PLCγ2 activation by Btk triggers Ca2+ mobilization; both PLCγ2 and Ca2+ signals are involved in the spreading phase (6, 26). Using real-time fluorescent microscopy, we measured Ca2+ mobilization during IS formation in WT, Xid and Ibru-B cells preloaded with the Ca2+-sensitive fluorescent probe Fluo4FF. BCR recognition of tethered su-Ag triggered a peak followed by sustained Ca2+ influx in WT B cells. In Xid B cells, both the peak and sustained Ca2+ influx were lower than controls, whereas Ca2+ influx was barely detectable in Ibru-B cells (Figures 2C,D).
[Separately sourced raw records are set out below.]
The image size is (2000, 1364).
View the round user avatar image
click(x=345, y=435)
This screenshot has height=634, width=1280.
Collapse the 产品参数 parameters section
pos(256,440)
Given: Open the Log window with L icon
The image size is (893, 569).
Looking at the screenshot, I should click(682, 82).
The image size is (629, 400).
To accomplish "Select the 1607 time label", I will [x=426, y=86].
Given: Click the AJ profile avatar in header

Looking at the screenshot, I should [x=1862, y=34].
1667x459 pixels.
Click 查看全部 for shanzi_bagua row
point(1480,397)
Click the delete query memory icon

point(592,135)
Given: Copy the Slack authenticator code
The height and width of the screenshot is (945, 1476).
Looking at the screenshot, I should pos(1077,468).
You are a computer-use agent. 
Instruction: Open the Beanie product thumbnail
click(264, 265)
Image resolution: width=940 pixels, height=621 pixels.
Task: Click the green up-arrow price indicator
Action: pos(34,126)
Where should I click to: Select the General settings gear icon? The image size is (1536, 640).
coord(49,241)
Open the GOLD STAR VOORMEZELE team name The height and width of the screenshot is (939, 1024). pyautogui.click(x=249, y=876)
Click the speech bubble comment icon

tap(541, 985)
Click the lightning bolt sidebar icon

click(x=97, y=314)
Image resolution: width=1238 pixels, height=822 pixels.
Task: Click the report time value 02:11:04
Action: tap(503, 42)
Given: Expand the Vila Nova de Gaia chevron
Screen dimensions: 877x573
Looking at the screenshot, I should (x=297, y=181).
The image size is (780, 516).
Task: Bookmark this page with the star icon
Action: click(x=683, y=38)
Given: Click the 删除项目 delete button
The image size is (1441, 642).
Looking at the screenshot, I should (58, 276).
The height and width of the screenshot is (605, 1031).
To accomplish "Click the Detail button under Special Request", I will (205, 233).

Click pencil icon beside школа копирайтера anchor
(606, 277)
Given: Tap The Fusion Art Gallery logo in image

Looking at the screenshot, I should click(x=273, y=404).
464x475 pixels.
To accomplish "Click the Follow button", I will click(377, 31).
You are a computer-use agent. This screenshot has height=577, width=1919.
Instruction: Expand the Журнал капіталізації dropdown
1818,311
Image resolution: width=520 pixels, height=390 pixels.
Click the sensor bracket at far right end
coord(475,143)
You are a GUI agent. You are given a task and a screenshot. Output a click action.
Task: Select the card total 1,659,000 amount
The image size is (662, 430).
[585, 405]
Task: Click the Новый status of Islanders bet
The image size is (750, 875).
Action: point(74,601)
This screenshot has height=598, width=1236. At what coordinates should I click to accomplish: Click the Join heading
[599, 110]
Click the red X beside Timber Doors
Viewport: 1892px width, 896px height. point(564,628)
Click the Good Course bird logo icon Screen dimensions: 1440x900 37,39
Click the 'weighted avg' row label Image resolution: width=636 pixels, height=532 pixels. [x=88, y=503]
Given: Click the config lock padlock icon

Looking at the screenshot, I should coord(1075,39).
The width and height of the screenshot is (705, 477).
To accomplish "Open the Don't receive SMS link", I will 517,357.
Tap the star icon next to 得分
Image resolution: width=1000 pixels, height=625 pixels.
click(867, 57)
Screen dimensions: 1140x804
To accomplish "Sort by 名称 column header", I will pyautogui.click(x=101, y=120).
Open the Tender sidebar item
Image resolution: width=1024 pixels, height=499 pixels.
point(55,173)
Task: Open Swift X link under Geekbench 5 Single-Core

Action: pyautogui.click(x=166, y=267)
To statistically compared the curves, we applied an approach used in pharmacokinetic studies. We calculated the area under the curve (AUC) for each cell in each condition (WT, Xid, Ibru), and then compared the AUC values obtained for Xid or Ibru-B cells with those for controls (Figure 2D). We analyzed Btk-dependent PLCγ2 phosphorylation at residue Y759 (p-PLCγ2) at the synapse by immunofluorescence (IF); for that, B cells were in contact with artificial membranes for 10 min, fixed and stained. Ibru-B cells had a stronger reduction in p-PLCγ2 levels at the IS than Xid B cells compared to controls (Figure 2E). PLCγ2/Ca2+ influx promotes F-actin rearrangement and cell spreading by activating the actin-severing protein cofilin through transient dephosphorylation at S3 (26). We analyzed cofilin phosphorylation levels (p-Cof) in lysates of B cells stimulated on anti-μ HC antibody (Ab)-coated plates. WT B cells showed decreased p-Cof levels at the time of cell spreading (2 min) and then recovered (contraction phase, 5 min; Figure 2F). Basal p-Cof levels were low in Xid B cells and barely changed after BCR stimulation, whereas Ibru-B cells underwent stronger transient cofilin activation than controls (Figure 2F). Data indicated that Btk-kinase activity determines the quantity of antigen accumulated at the cSMAC by regulating initial B cell spreading through the PLCγ2/Ca2+ influx axis; cofilin appears not to be involved. Xid-Btk reduced PLCγ2 activation and Ca2+ influx, but with no effects on the spreading phase.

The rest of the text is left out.